Lavorare gratis, ma con entusiasmo.
“Al momento non abbiamo budget, ma ti darebbe molta visibilità.”
È una frase gentile. Educata. Apparentemente innocua. Non arriva quasi mai come un’imposizione, ma come una proposta. A volte persino come un complimento. Come se qualcuno stesse dicendo: sei abbastanza bravo da meritare attenzione, anche se non ancora denaro.
È così che il lavoro gratuito entra senza fare rumore. Non dalla porta di servizio, ma da quella principale.
Nella creator economy, il confine tra lavoro e passione è costantemente sfumato. Crei perché ti piace. Perché ti rappresenta. Perché “tanto lo faresti lo stesso”. Questo rende tutto più facile da sfruttare. Se chiedi di essere pagato, sembri ingrato. Se sollevi un dubbio, rischi di apparire poco allineato, poco flessibile, difficile.
Intanto, però, stai lavorando.
Stai pensando a cosa dire e come dirlo. Stai producendo, montando, pubblicando. Stai rispondendo ai commenti, ai messaggi, alle richieste. Stai mettendo tempo, competenze, attenzione emotiva. Spesso anche denaro.
Ma siccome non c’è un cartellino da timbrare, quel lavoro diventa invisibile.

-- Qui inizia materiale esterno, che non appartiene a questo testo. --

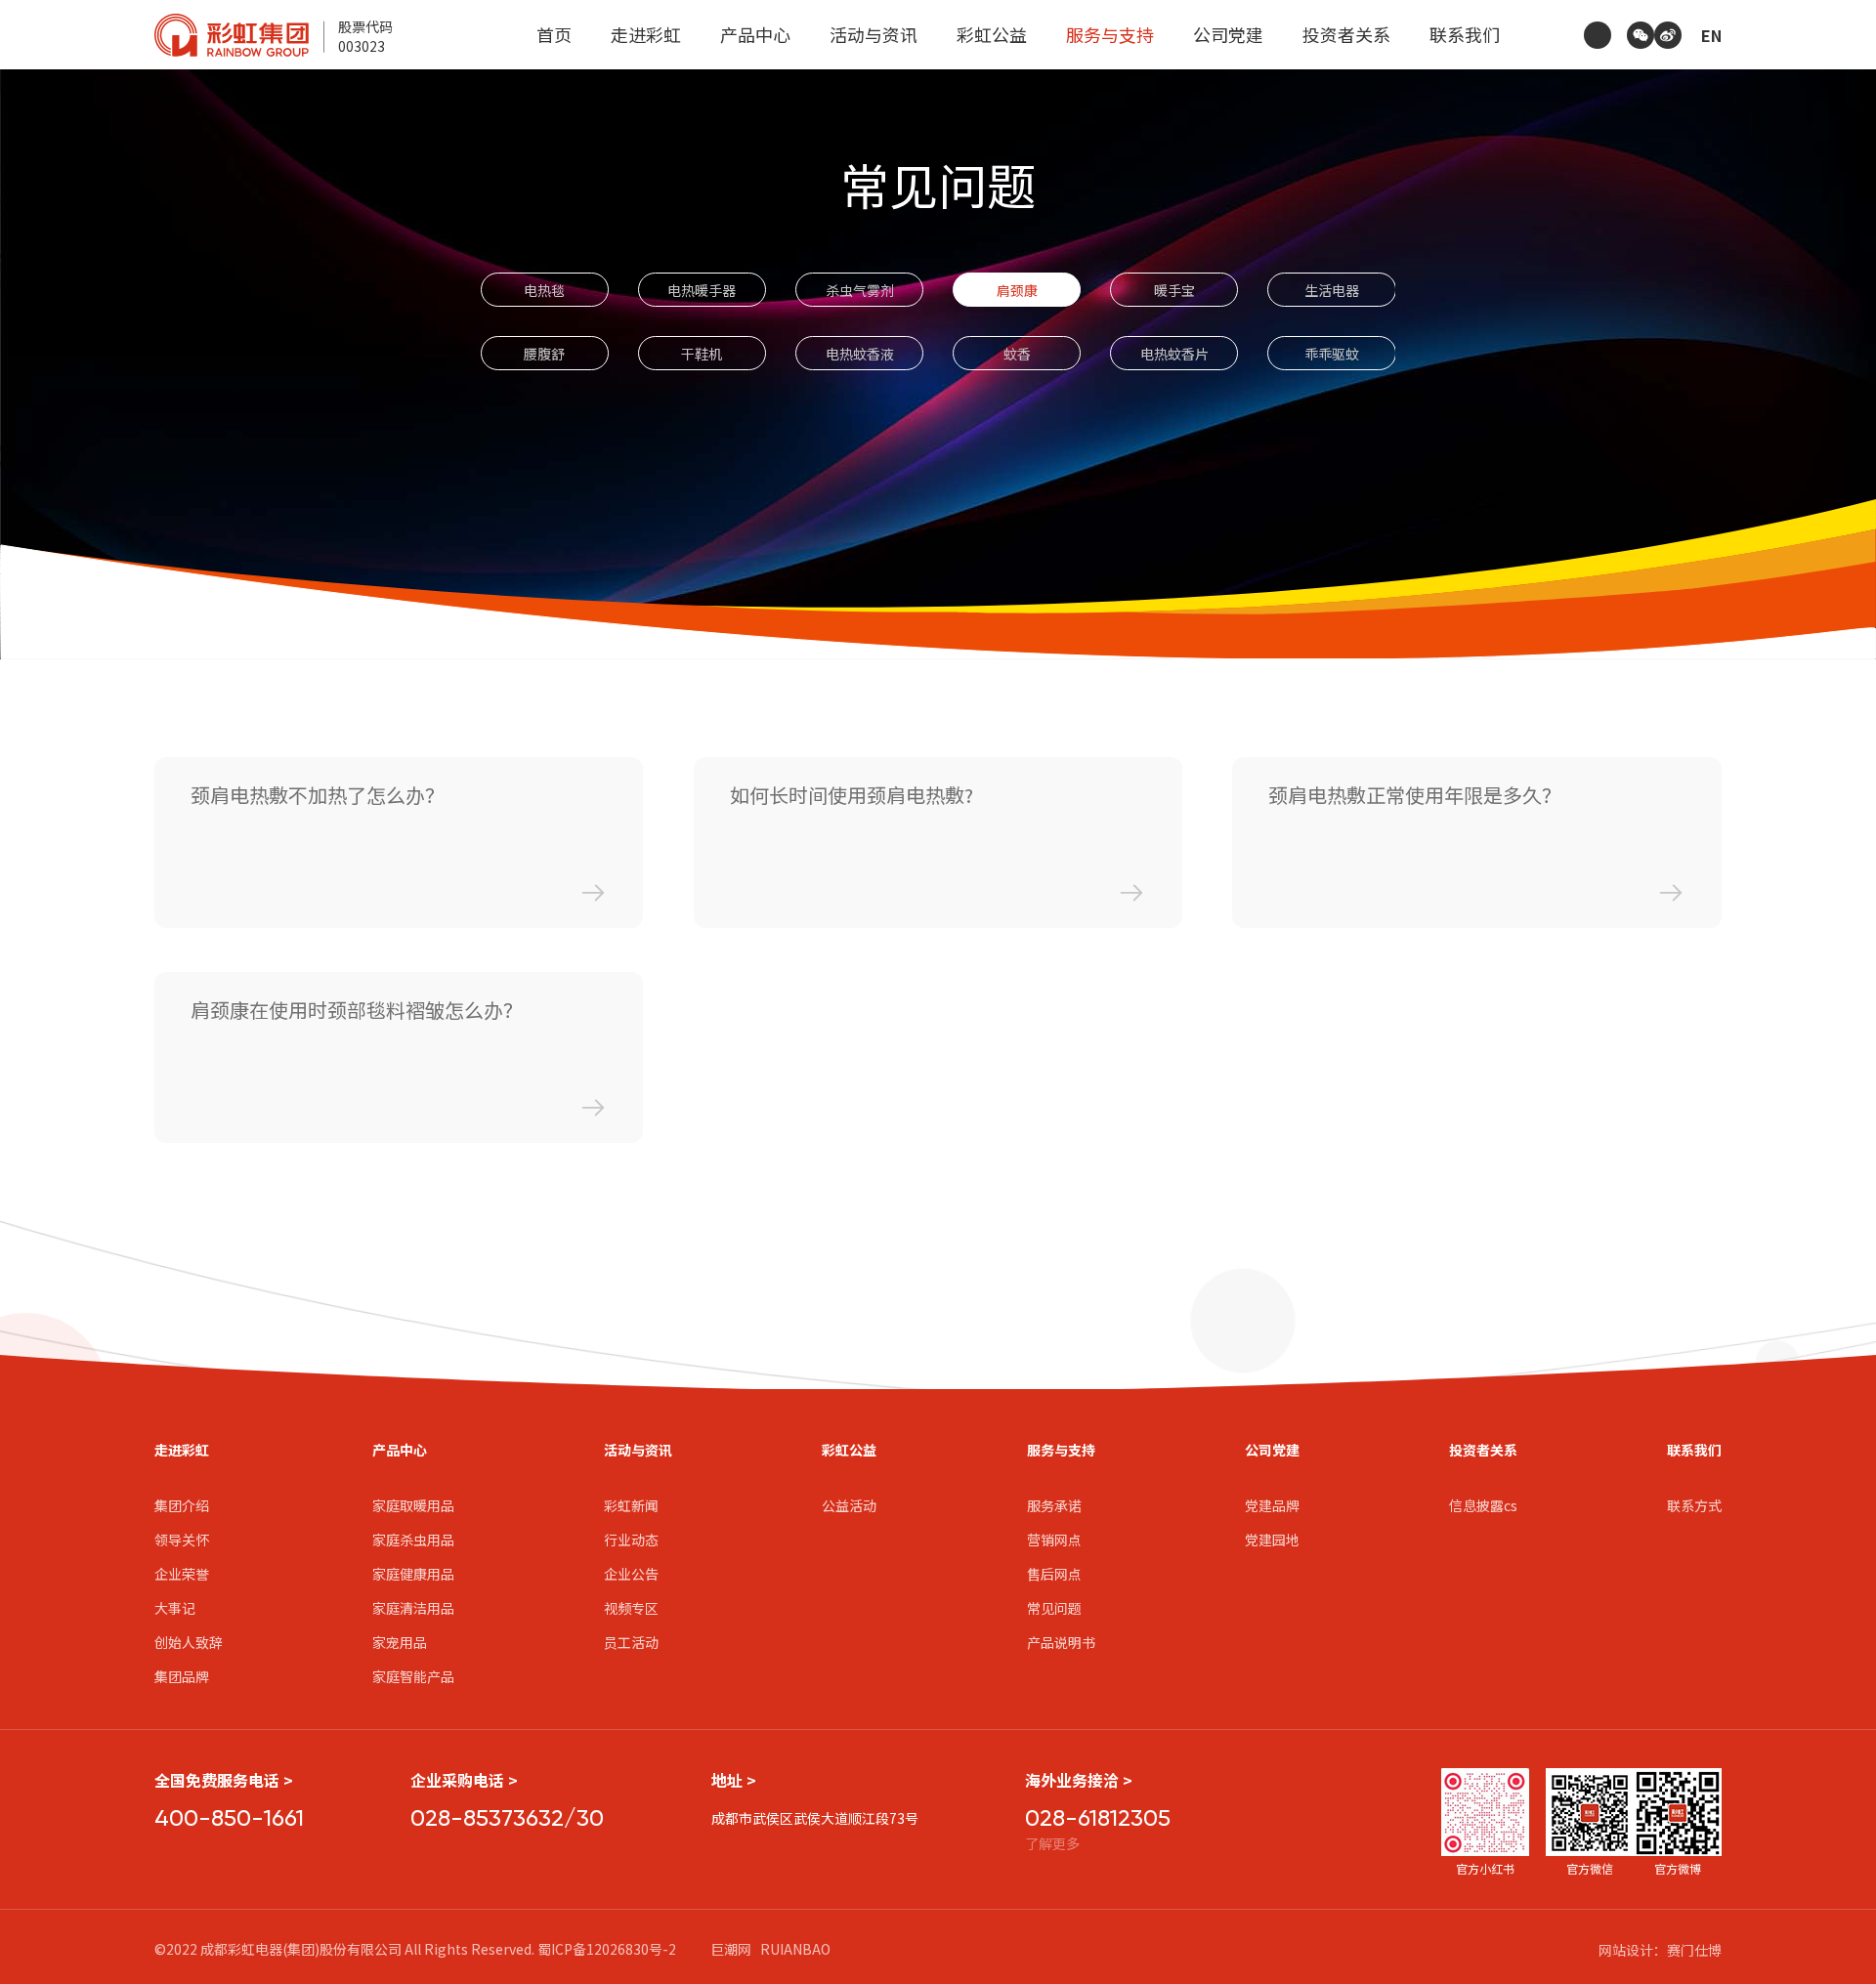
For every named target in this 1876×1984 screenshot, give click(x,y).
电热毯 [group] (544, 290)
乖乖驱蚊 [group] (1331, 353)
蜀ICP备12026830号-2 (606, 1949)
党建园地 (1272, 1539)
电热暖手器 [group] (701, 290)
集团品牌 (181, 1676)
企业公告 (631, 1573)
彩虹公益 (992, 34)
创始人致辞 (188, 1642)
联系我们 (1464, 34)
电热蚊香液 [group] (860, 353)
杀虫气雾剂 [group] (860, 290)
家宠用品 (399, 1642)
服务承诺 (1054, 1505)
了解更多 (1052, 1843)
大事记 (174, 1608)
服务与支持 (1110, 34)
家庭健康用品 (413, 1573)
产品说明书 (1061, 1642)
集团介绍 (181, 1505)
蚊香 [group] (1017, 353)
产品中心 (755, 34)
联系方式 (1694, 1505)
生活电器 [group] (1331, 290)
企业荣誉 (181, 1573)
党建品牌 (1272, 1505)
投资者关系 (1346, 34)
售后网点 (1054, 1573)
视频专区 (631, 1608)
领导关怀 (181, 1539)
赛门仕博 (1694, 1950)
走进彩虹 (646, 34)
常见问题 (1054, 1608)
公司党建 (1228, 34)
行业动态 (631, 1539)
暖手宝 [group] (1174, 290)
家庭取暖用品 (413, 1505)
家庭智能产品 (413, 1676)
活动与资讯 (873, 34)
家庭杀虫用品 (413, 1539)
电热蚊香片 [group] (1174, 353)
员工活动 (631, 1642)
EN (1711, 35)
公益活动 (849, 1505)
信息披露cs (1483, 1505)
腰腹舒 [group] (544, 353)
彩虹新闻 (631, 1505)
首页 (554, 34)
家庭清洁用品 (413, 1608)
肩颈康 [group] (1017, 290)
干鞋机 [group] (701, 353)
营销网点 (1054, 1539)
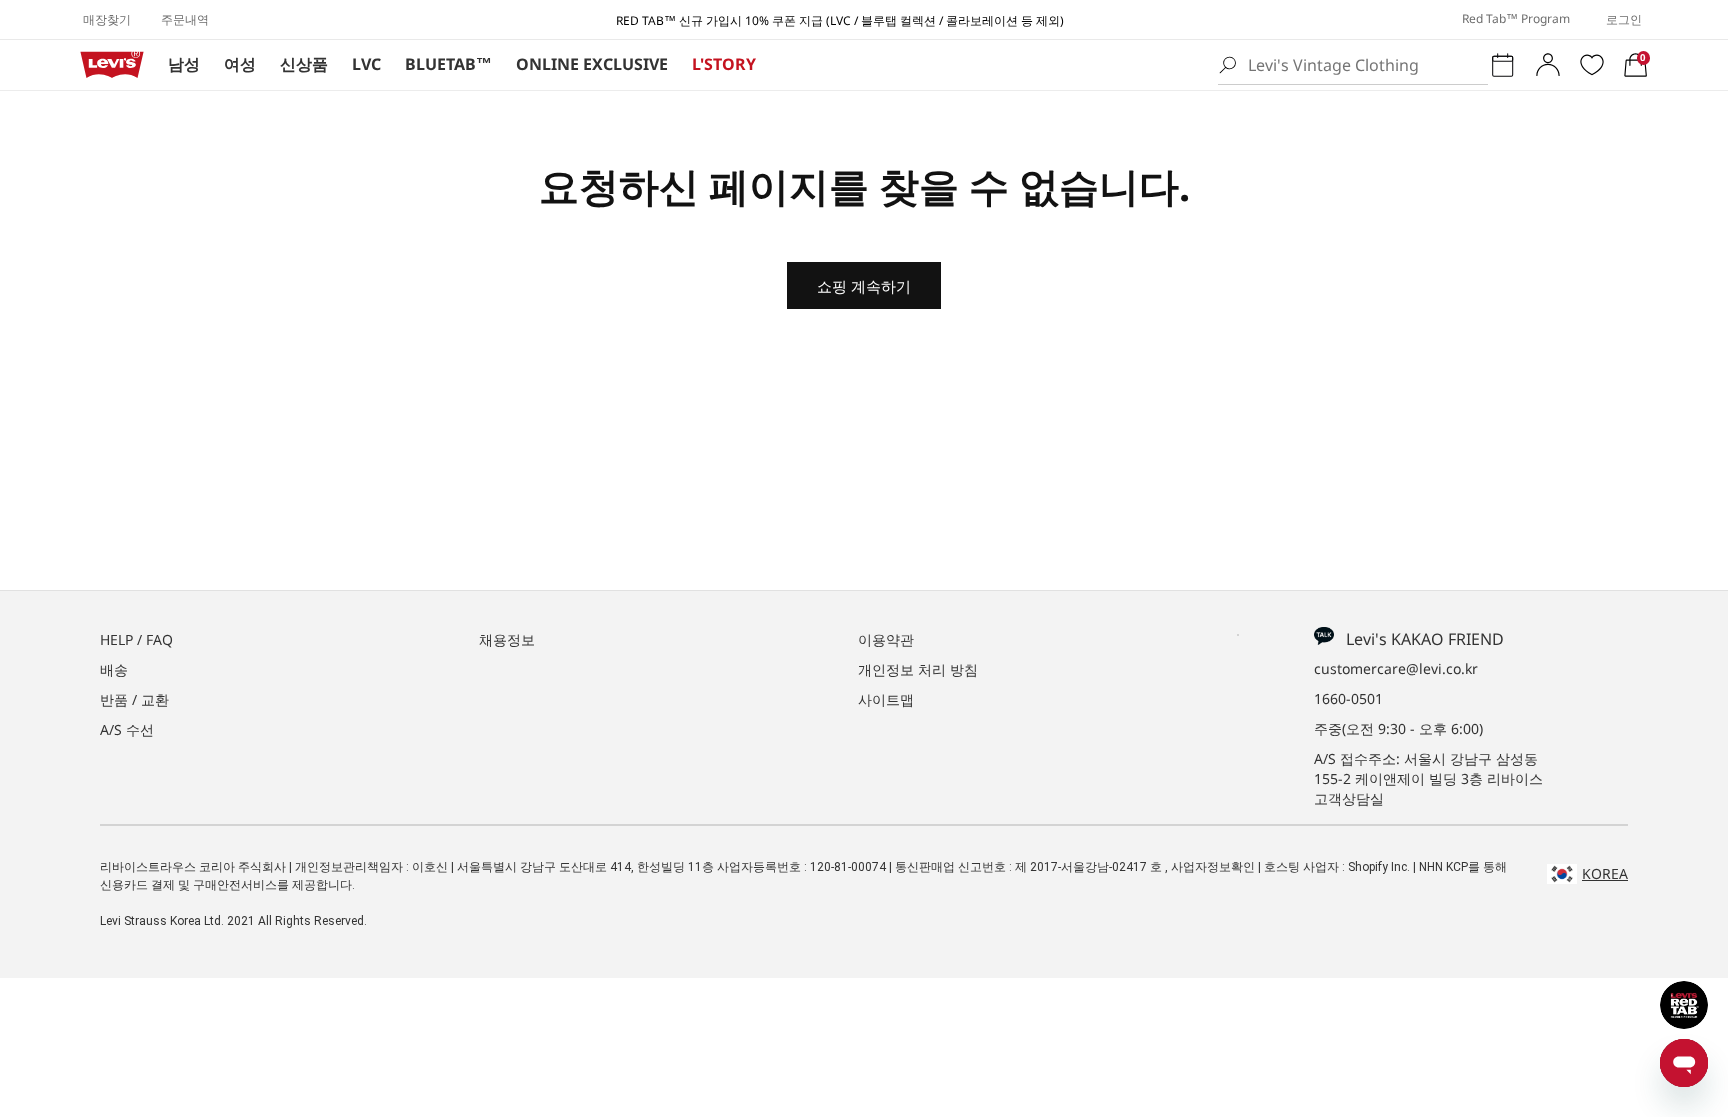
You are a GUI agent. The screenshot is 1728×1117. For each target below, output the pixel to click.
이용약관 (886, 639)
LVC (366, 64)
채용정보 (507, 639)
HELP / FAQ (136, 639)
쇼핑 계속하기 (864, 286)
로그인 (1624, 19)
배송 (114, 669)
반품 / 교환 (134, 699)
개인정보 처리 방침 (918, 669)
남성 (184, 64)
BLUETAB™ (448, 64)
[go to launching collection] (1503, 65)
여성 (240, 64)
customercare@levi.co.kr (1396, 668)
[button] (1636, 65)
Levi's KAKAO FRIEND (1419, 639)
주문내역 (185, 19)
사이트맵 (886, 699)
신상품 (304, 64)
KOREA (1605, 873)
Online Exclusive (592, 64)
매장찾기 (107, 19)
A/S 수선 (127, 729)
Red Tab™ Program (1516, 18)
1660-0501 (1348, 698)
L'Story (724, 64)
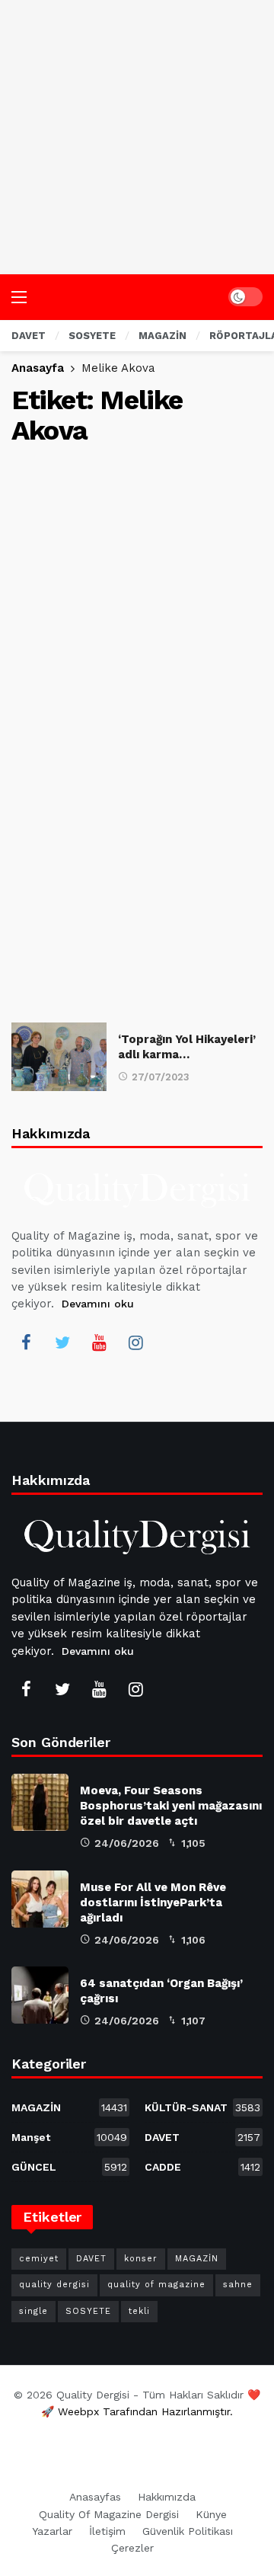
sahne (238, 2285)
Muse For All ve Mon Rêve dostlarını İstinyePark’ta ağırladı (153, 1902)
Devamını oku (98, 1304)
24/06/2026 (126, 1843)
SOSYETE (88, 2311)
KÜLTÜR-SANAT (202, 2107)
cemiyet (39, 2259)
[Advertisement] (137, 137)
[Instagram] (135, 1342)
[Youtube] (98, 1342)
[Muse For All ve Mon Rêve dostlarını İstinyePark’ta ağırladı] (39, 1899)
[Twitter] (62, 1342)
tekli (139, 2311)
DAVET (202, 2137)
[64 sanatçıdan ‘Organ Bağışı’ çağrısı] (39, 1995)
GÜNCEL (69, 2167)
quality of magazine (156, 2285)
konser (141, 2259)
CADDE (202, 2167)
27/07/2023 (161, 1077)
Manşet (69, 2137)
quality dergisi (54, 2285)
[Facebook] (25, 1342)
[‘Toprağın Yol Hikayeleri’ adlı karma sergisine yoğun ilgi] (59, 1056)
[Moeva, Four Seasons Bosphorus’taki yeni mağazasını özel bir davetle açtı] (39, 1802)
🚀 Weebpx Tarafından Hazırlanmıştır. (137, 2411)
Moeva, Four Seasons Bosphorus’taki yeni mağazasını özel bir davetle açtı (171, 1806)
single (33, 2311)
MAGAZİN (69, 2107)
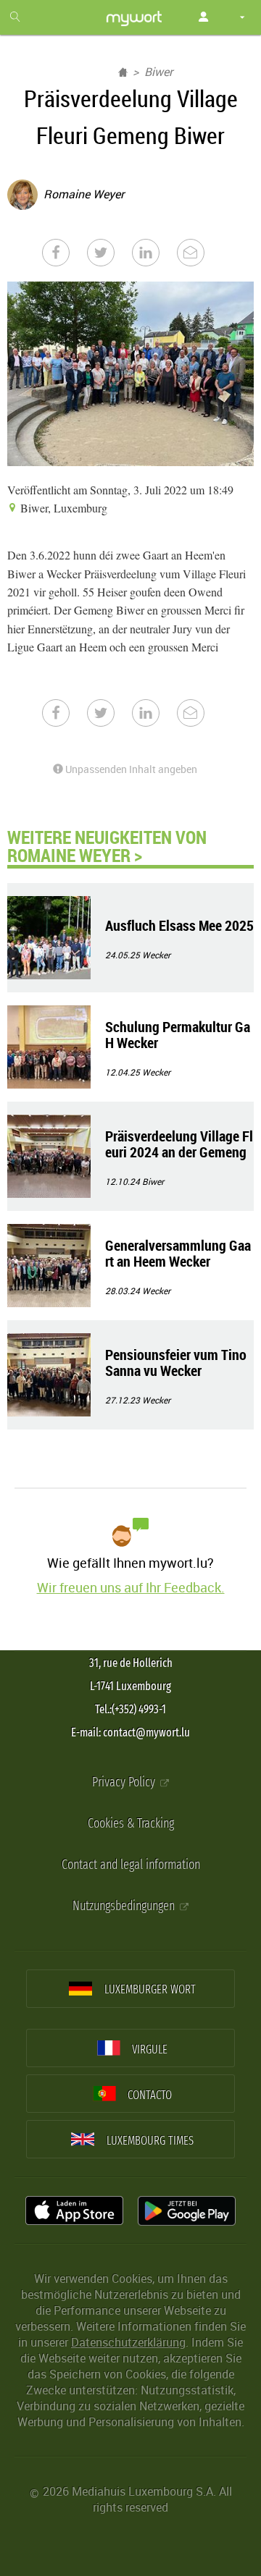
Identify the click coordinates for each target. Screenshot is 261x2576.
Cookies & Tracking (131, 1823)
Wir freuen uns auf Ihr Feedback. (131, 1587)
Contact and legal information (131, 1864)
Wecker (156, 954)
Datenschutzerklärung (128, 2342)
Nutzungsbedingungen (125, 1906)
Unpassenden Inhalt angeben (130, 769)
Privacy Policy (125, 1782)
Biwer (158, 72)
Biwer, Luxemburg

E ciò che è invisibile è negoziabile. O peggio: normalizzabile.
La promessa implicita è sempre la stessa: adesso no, ma dopo sì. Quando cresci. Quando fai numeri migliori. Quando dimostri di valere davvero.
Il problema è che quel “dopo” arriva raramente. E quando arriva, spesso è già tardi. Troppo tardi per recuperare energie, motivazione, fiducia.
Nel frattempo, l’entusiasmo tiene in piedi tutto. È la risorsa più economica e più sfruttabile che il sistema abbia. Finché ti senti fortunato a esserci, accetterai compensi bassi. Finché temi di perdere l’occasione, dirai sì a collaborazioni sbilanciate. Finché interiorizzi l’idea che “è normale così”, smetterai persino di chiedere.
È qui che la retorica della passione diventa una forma sottile di controllo. Non ti obbliga. Ti convince. Non ti sfrutta apertamente. Ti seduce.
E quando la stanchezza arriva – perché arriva sempre – scatta un altro meccanismo perverso: il senso di colpa. Ti dici che forse non sei abbastanza motivato. Che altri ce la fanno. Che dovresti stringere i denti, essere più resiliente, più grato.
Così il burnout viene privatizzato. Non è il risultato di un sistema che chiede molto e restituisce poco, ma una fragilità individuale da gestire in silenzio.
Molti creator smettono così. Non con un annuncio. Non con un fallimento evidente. Smettono lentamente. Pubblicano meno. Rispondono meno. Si convincono che forse non era la loro strada.
Il sistema, intanto, non se ne accorge nemmeno. C’è sempre qualcun altro pronto a prendere il posto.
Lavorare gratis, in questo contesto, non è un’eccezione. È una fase strutturale. Ed è proprio per questo che va guardata in faccia, senza romanticismi.
Non per dire “smettete di creare”. Ma per smettere di chiamare opportunità ciò che spesso è solo lavoro non riconosciuto.
E per ricordarsi che anche dire di no è una competenza professionale. Forse la più sottovalutata.